On appeal, appellant claims the prosecution abused its discretion in refusing to admit her to the Accelerated Rehabilitative Disposition (ARD) program. The facts as they pertain to this issue have been summarized by the trial court and are as follows.
In 1987, Appellant was placed into the ARD program following her arrest for DUI. In [April] of 1996, the Appellant was, again, arrested for DUI. In September of the same year, Appellant applied for and received an expungement of the 1987 ARD Disposition. In November of 1996, the Appellant applied for an ARD for the 1996 DUI charge.
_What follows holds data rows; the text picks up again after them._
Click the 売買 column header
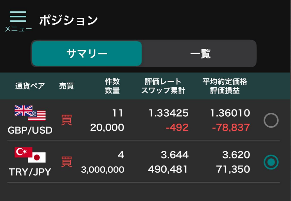[x=66, y=86]
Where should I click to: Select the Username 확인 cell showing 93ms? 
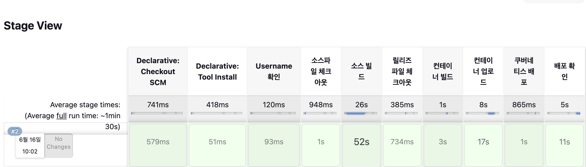[x=273, y=142]
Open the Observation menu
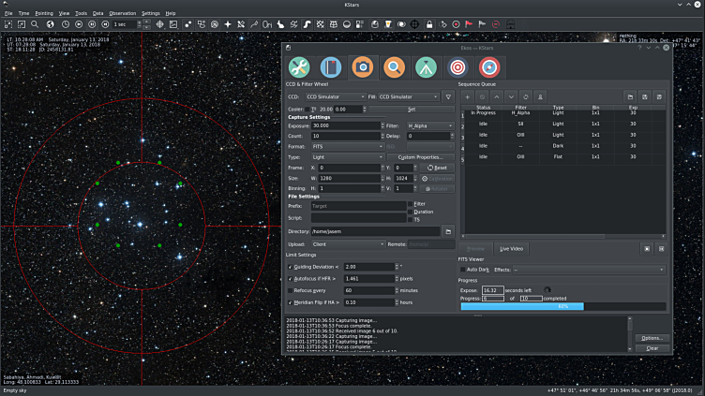The height and width of the screenshot is (396, 705). point(122,13)
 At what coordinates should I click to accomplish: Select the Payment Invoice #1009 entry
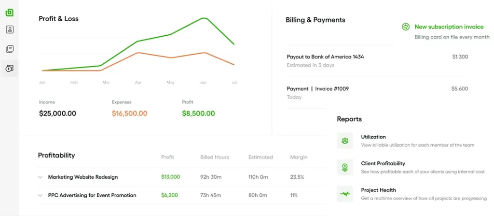(x=317, y=89)
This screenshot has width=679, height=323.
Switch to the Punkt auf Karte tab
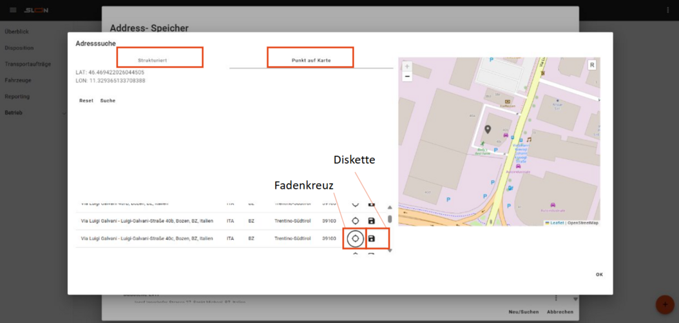[311, 61]
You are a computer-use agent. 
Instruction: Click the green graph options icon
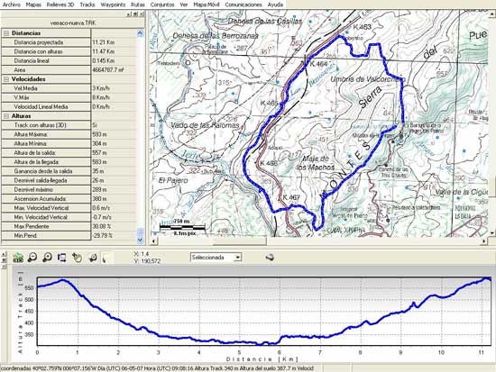[x=18, y=258]
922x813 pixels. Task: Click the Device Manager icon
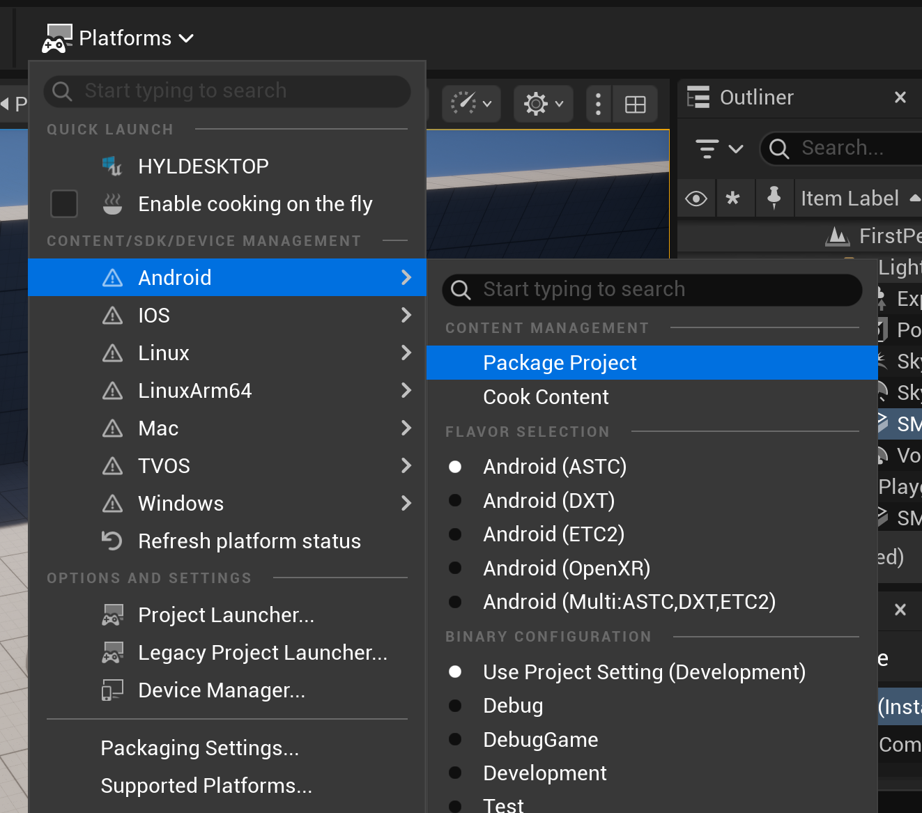click(x=112, y=690)
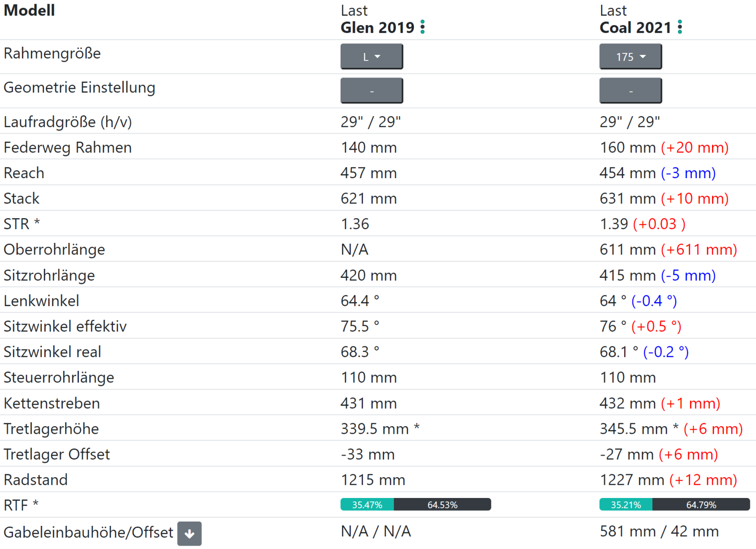The image size is (756, 549).
Task: Expand Gabeleinbauhöhe/Offset with the down arrow
Action: pyautogui.click(x=189, y=533)
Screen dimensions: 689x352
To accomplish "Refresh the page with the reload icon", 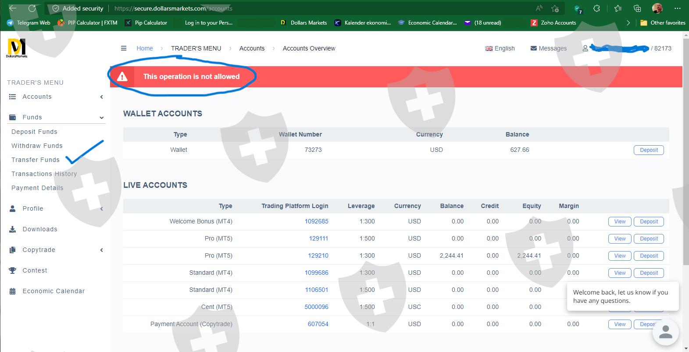I will pos(32,8).

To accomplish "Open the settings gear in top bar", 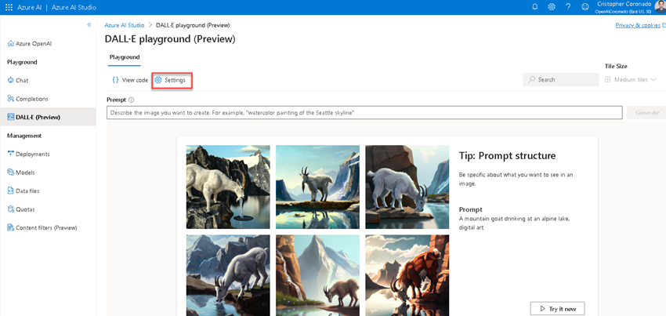I will 552,6.
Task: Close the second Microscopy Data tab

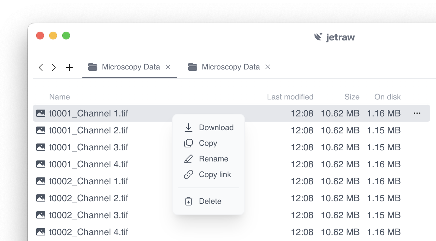Action: (x=268, y=67)
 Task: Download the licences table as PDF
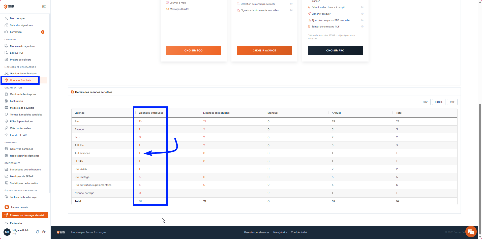click(x=452, y=102)
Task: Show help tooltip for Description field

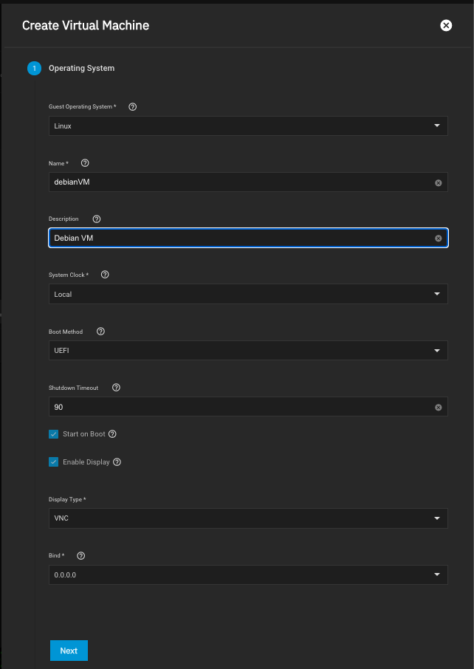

The District Attorney's Office denied the application.
The District Attorney's Office has an unwritten policy which denies admittance into the ARD program to those who have previously received an ARD. In furtherance of this policy, the District Attorney's Office keeps a list of individuals who previously received ARD Dispositions; thus, the Assistant District Attorney in charged of the ARD program was aware of the Appellant's prior ARD for DUI. Nonetheless, when asked on her ARD application for her current DUI charge if she had ever been `arrested, charged, cited (including Vehicle Code violations) or held by any law-enforcement or juvenile authorities in the United States regardless of whether the citation or charge was dropped or dismissed or you were found not guilty or whether the record had been "sealed", expunged, or otherwise stricken from the court records on any occasion other than this arrest,' Appellant responded in the negative. This response was obviously untrue in light of Appellant's 1987 arrest. Accordingly, this false information, coupled with the fact that Appellant had already received an ARD Disposition, prompted the District Attorney's Office to deny Appellant admittance into the program.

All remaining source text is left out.